By using the
merge function and its optional parameters:
merge(df1, df2) will work for these examples because R automatically joins the frames by common variable names, but you would most likely want to specify
merge(df1, df2, by = "CustomerId") to make sure that you were matching on only the fields you desired. You can also use the
by.y parameters if the matching variables have different names in the different data frames.
merge(x = df1, y = df2, by = "CustomerId", all = TRUE)
merge(x = df1, y = df2, by = "CustomerId", all.x = TRUE)
merge(x = df1, y = df2, by = "CustomerId", all.y = TRUE)

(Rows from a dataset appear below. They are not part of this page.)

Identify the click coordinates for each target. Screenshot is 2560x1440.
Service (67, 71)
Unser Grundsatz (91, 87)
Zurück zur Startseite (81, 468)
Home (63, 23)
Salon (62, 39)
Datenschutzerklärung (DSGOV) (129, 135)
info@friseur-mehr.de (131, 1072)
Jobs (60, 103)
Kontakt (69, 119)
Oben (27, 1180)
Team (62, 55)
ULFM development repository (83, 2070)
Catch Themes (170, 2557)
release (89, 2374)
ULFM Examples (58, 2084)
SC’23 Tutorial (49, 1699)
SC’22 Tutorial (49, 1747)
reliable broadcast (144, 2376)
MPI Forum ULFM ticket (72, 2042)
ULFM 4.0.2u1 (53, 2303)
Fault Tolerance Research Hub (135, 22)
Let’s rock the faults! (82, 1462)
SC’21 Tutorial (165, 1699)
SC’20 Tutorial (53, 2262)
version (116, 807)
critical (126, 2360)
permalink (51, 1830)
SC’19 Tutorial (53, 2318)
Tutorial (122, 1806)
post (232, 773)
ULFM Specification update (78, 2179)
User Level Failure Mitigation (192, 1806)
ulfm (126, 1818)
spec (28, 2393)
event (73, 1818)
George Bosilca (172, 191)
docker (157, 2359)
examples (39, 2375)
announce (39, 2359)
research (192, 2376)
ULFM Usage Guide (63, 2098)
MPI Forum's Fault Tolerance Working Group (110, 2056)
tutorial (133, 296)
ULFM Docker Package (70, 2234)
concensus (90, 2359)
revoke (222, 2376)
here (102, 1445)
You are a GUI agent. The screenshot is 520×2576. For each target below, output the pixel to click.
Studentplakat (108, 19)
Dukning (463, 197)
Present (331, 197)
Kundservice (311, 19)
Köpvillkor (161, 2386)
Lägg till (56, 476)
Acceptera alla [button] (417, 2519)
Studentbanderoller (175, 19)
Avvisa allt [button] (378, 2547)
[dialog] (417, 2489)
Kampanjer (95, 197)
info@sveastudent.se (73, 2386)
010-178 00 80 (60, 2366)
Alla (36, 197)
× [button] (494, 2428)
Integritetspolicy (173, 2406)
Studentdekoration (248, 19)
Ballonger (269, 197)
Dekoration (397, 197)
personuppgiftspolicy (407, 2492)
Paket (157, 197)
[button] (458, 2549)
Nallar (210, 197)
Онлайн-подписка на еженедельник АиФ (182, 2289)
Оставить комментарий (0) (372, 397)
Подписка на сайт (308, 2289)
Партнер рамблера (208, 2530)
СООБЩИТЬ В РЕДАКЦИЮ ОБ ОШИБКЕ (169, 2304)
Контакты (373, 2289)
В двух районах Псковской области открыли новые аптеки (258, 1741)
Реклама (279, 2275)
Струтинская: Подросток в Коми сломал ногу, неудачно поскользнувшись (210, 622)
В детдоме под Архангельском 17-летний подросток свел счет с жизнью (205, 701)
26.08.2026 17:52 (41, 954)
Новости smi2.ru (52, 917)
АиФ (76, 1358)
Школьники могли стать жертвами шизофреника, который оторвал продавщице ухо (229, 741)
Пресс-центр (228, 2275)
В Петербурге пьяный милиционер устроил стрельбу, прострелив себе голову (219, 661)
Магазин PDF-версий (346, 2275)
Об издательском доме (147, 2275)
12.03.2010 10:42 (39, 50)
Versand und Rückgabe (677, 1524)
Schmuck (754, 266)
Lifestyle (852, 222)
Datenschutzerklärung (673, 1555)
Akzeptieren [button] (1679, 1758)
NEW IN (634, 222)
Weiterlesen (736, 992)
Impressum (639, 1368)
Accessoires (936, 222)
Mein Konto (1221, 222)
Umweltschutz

merge(x = df1, y = df2, by = NULL)
Just as with the inner join, you would probably want to explicitly pass “CustomerId” to R as the matching variable. I think it’s almost always best to explicitly state the identifiers on which you want to merge; it’s safer if the input data.frames change unexpectedly and easier to read later on.
You can merge on multiple columns by giving
by a vector, e.g.,
by = c("CustomerId", "OrderId").
If the column names to merge on are not the same, you can specify, e.g.,
by.x = "CustomerId_in_df1", by.y = "CustomerId_in_df2" where
CustomerId_in_df1 is the name of the column in the first data frame and
CustomerId_in_df2 is the name of the column in the second data frame. (These can also be vectors if you need to merge on multiple columns.)